Throughout the cruise however, the sparrow returned, but the pain lasted only a few minutes, so Gordon still thought nothing of it. Upon his return he mentioned it in passing to a friend. Fortunately for Gordon, that friend took things much more seriously and insisted he see his doctor.
Lab results and an EKG (electrocardiogram) seemed to reinforce Gordon’s suspicion that it was nothing, but Kent Sharman, MD, wasn’t completely sold. He sent Gordon for what is called a nuclear stress test.
“Two days later they got me in and took a lot of pictures of my heart; then they got me on the treadmill, and that’s where the world caved in. I was on that treadmill for less than four minutes. I was not working up a sweat. I was hardly working, and all of a sudden my chest started hurting like it had every other day. I said to them while I was on the treadmill, ‘This is really cool.

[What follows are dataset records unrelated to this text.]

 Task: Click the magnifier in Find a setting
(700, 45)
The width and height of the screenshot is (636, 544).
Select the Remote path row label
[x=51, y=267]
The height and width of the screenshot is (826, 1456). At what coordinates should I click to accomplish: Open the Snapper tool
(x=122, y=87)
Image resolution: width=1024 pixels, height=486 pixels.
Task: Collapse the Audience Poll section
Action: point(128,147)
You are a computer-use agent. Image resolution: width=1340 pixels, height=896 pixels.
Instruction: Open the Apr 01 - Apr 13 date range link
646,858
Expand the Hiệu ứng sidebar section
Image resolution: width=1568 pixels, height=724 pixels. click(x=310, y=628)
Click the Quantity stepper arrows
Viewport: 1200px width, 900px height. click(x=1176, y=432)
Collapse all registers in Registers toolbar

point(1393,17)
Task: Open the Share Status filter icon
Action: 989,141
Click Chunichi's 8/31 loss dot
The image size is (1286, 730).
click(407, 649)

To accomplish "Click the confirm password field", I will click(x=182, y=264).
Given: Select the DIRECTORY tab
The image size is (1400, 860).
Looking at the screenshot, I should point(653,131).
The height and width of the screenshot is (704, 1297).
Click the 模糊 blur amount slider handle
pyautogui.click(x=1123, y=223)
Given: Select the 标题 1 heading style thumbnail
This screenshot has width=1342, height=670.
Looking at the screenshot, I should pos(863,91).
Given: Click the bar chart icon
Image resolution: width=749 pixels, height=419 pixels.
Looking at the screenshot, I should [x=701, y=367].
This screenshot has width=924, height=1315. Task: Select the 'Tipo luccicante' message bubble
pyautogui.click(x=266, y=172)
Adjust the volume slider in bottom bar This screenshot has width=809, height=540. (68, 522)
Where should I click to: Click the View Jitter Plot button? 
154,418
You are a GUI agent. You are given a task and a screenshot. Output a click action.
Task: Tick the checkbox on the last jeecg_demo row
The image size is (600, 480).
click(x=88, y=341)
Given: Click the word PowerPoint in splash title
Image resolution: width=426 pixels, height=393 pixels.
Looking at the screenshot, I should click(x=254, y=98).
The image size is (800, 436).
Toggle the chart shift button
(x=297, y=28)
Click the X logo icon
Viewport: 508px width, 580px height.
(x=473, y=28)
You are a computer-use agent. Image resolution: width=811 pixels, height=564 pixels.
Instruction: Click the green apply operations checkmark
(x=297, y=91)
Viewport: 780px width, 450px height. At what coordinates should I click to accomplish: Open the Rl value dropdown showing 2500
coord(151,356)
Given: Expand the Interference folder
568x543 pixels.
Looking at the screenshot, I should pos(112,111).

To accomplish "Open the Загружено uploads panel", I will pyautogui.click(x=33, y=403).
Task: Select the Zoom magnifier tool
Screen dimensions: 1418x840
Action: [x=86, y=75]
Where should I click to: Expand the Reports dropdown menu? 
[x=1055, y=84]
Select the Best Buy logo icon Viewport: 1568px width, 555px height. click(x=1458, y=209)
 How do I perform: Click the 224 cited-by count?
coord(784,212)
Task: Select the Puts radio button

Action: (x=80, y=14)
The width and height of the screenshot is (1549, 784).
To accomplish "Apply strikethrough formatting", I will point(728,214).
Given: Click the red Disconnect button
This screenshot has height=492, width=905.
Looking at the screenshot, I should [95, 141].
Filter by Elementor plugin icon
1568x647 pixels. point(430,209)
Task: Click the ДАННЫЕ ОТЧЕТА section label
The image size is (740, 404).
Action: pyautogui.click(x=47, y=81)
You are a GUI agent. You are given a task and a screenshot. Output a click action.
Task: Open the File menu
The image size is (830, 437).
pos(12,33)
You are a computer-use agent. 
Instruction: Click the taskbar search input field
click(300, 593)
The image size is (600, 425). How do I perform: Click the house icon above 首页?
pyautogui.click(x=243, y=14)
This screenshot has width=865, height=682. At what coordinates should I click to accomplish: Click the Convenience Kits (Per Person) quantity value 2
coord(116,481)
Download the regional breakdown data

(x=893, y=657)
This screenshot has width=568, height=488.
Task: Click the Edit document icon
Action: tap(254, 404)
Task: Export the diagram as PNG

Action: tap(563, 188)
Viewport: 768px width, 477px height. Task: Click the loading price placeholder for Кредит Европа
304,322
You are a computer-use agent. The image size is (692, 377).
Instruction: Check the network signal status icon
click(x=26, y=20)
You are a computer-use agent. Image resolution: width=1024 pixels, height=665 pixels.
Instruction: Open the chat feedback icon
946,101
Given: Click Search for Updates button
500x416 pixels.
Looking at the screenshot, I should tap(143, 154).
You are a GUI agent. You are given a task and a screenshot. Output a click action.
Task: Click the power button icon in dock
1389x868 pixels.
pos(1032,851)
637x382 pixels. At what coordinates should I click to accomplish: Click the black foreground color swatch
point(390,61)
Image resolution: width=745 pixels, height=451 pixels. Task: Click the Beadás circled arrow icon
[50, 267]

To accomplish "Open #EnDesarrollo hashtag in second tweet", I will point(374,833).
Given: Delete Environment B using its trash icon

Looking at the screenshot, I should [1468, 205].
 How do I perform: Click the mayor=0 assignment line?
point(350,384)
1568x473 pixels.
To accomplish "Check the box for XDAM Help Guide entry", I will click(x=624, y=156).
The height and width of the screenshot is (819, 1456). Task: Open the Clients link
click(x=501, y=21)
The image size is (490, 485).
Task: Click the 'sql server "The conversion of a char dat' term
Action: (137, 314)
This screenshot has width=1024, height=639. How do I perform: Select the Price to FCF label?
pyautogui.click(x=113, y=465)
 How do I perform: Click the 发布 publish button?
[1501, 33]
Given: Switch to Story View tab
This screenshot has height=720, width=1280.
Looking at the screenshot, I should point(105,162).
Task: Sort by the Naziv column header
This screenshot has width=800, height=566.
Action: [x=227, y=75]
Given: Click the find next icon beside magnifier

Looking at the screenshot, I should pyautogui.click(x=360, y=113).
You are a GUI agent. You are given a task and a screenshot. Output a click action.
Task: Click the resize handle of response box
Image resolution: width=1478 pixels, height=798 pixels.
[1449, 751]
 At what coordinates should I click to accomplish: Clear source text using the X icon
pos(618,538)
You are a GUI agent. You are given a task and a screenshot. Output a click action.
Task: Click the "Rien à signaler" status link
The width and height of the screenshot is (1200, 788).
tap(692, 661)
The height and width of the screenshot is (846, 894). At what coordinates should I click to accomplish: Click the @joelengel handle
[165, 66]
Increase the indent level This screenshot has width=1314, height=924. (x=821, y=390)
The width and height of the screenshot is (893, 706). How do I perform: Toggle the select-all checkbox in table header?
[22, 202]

My chest is starting to hurt, and I’m going to prove to you it’s not my heart because it will be gone before I even get off this stupid treadmill.”
But his blood pressure told another, more serious tale. It was over 250, and soon they were taking a closer look at his heart. What they found was an extreme blockage—preventing almost any blood from finding its way into his heart. Moments later Gordon was being prepped for surgery.
“When I woke up, they said, ‘You’re all fixed,’ but they didn’t know how I made it home on the cruise ship because the artery was over 90 percent blocked. After the procedure I immediately felt great. I still feel great. I changed my diet and go to cardio rehab at the hospital three times a week. To get the quality we now have here, you used to have to go away, and you had to go far away, and quickly. Now we’ve got it here. That is a miracle—an absolute game changer. That changes things for the entire South Coast.”